As far as I understand, when we make a view query, one of the data service nodes gets it and coordinates to scatter the query to the other nodes. Once the query finishes, that node coordinates to collect the results and return to the user.
My question is when this is combined with spark (using spark-couchbase-connector), when the results are obtained from all the nodes, what is the mechanism to pass the RDD results to a number of spark executors?
Does the coordinating node in couchbase asks all the nodes working on the query to pass the RDD to spark executor nodes by themselves? or Does the coordinating node forward the RDD from all the couchbase working nodes to the spark executor nodes? (it seems the former one is preferred, but I want to understand how the current spark-couchbase-connector works. )
Good question. Couchbase Server has data locality when you’re using the key value operations but not with views and N1QL queries, for exactly the reason you mentioned. View queries are executed by scatter gather so data locality wouldn’t really help much. By that I mean, even though the Couchbase Spark Connector knows where any individual key resides, if it calls the view interface, the views will execute the query with a broadcast.
There are different deployment architectures you can choose for running the Couchbase Spark Connector, so if you have a case like this, you might choose to run your Spark job on a single executor node (not always sensible, but it might be if you don’t have a lot of data that you need to get back). That just saves you having to distribute the data to multiple Spark nodes if it isn’t really necessary for other reasons.
My use case is to retrieve all the keys from ViewQuery or N1ql query, then fetch all the jsonDocuments associated with the keys. I guess I have to distribute the keys retrieved to multiple spark nodes to achieve better parallelism when it comes to retrieve the jsonDocuments.
Furthermore, I am curious about how couchbase scales on the ViewQuery. If all the View queries are executed by scatter gather, and it runs on a single executor node, what if the query results size goes beyond the total RAM of that node when it comes down to gather stage? Will it spill to the disk of that node? Will it significantly slow down the working node? Is it designed to handle this scenario?
You have two options here: perform a view query with or without fetching the documents right away with the view query. Depending on the size of the query the first one might be appropriate but if you get into the hundreds of thousands you might be better off doing it separately. If you want the connector to fetch the docs for you right away set the “includeDocs” param on the ViewQuery, then in the RDD you’ll get the document delivered with it.

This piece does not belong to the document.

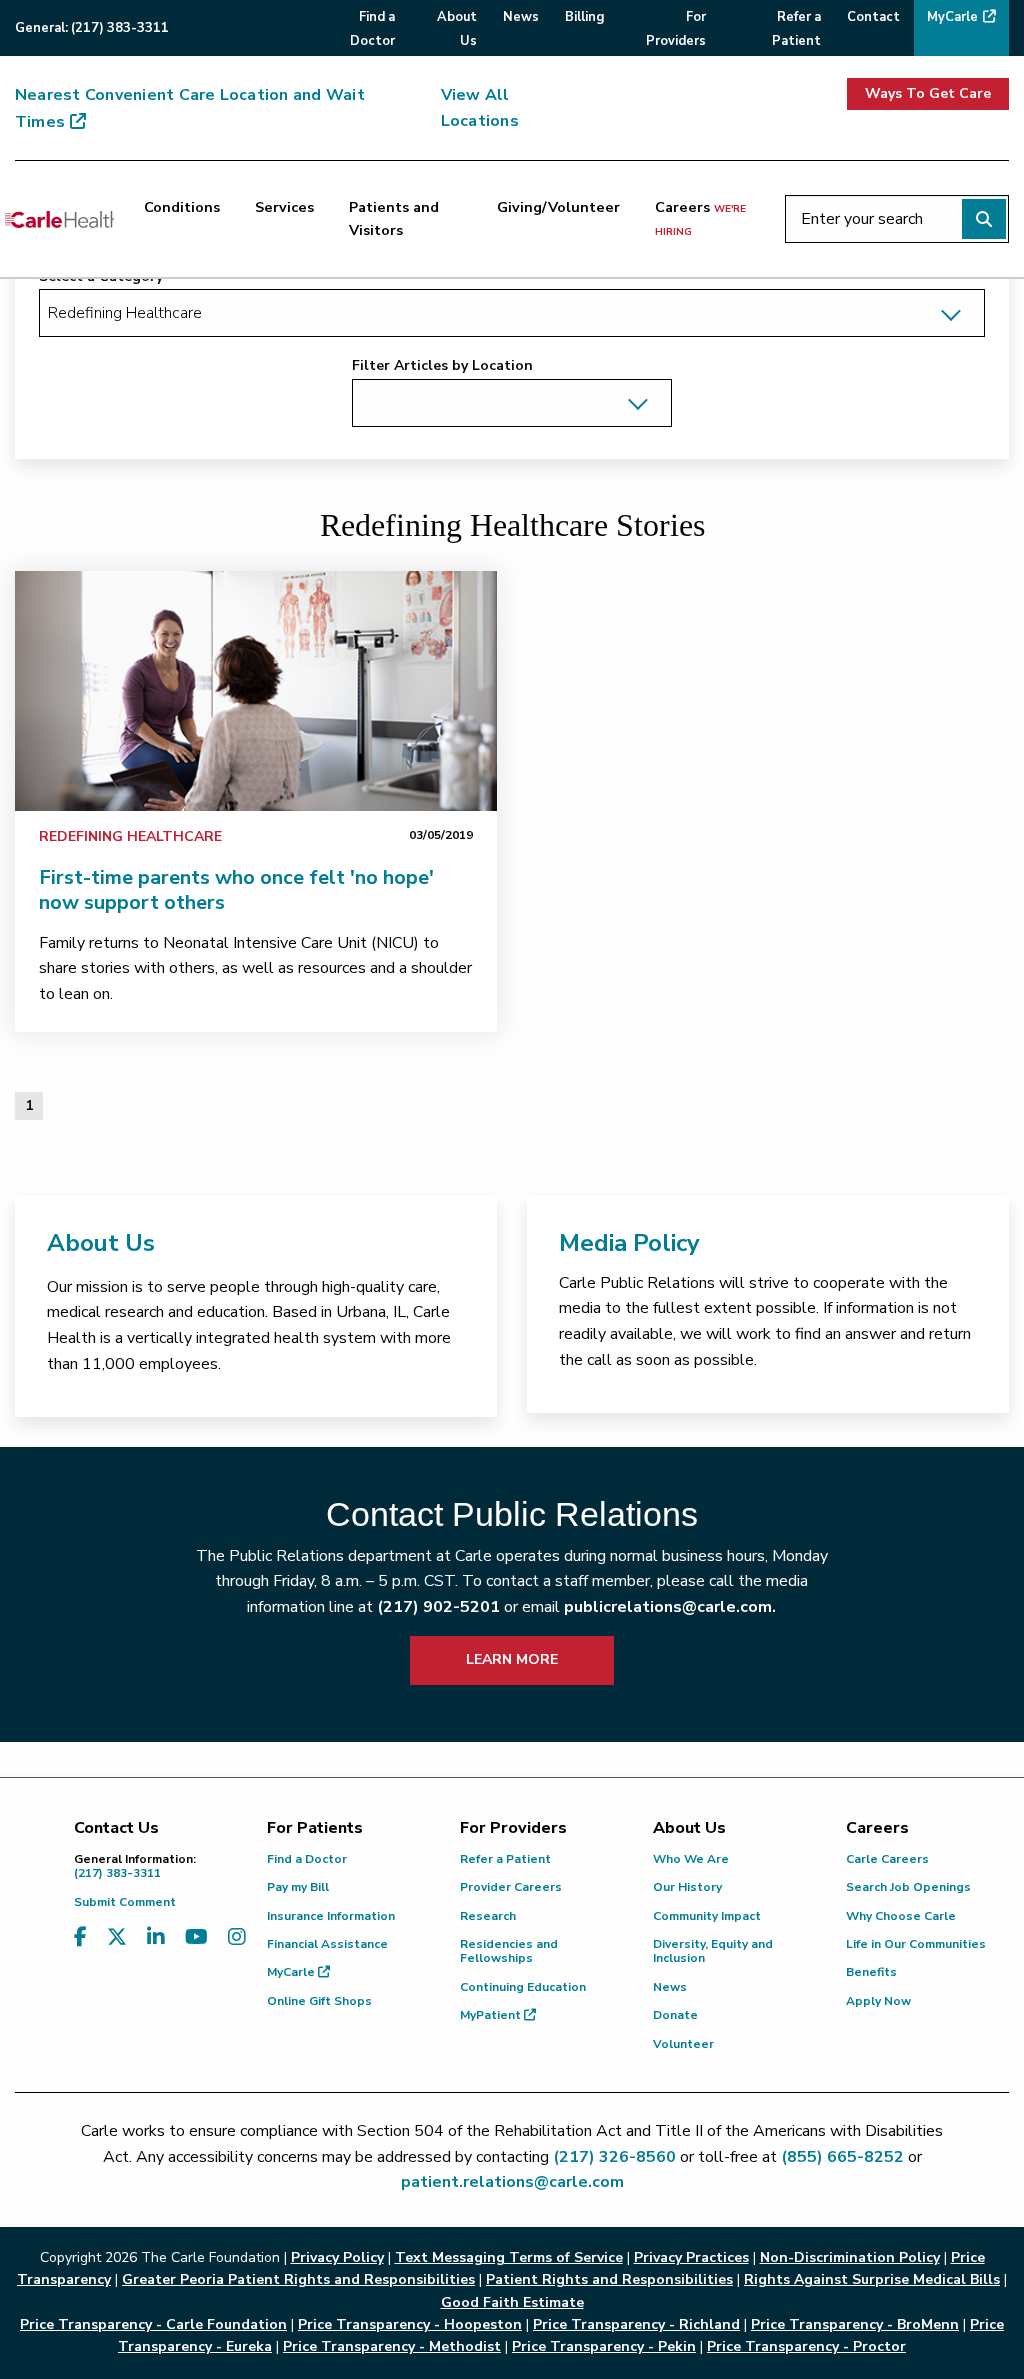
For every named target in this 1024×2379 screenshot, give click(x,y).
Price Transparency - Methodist (392, 2346)
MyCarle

If you really get into high volume doing what you said is another way to go, just fetching the IDs from the view and then redistributing it. Note that currently the “preferred locations” feature for KV is only available on the SparkContext when the RDD is created, I’m currently investigating how I can provide the preferred locations even when you use the RDD[ViewQuery].couchbaseView API, basically. SO TL;DR is I think stick with includeDocs for now and see if it works, I’m pretty sure it will.
View Queries in Couchbase Server are delivered from disk (they are stored there). The Btree lookup is efficient, but if you need all in memory indexing I recommend to use N1QL on 4.5 instead (will be GA very soon and you can try it out with the beta right now) where you can create memory optimized indexes, which has the additional benefit so that you can use Spark SQL with it if you want.
If you can shed more light on your actual view use case then I’d be happy to provide more feedback
Thank you so much @dachl !
My use case is as follows:
retrieve jsondocument from bucket based on a certain value of a field. I can use a predefined view or n1ql query for that.
extract features from jsondocument.
build machine learning model based on the features and labels.
I prefer to leverage spark to pipeline these steps such that the entire processing is distributed, thus converting data into RDD is preferred.
I fully understand the two options you advised. I do want to get to the bottom of how the RDD is obtained when doing a ViewQuery. When you say get the RDD right away with the view query using spark-connector, I guess the spark executor which runs the ViewQuery probably reads the results sequentially and converts them into RDDs since there is no preferred location feature for RDD[ViewQuery].couchbaseView API.
Is my understanding correct?
Another way I can think of is to implement map-reduce function for a feature view, then I concern about the flexibility and complexity couchbase can provide to a map/reduce function in a view definition, as well as how I can efficiently pass the View results as input to machine learning library in spark.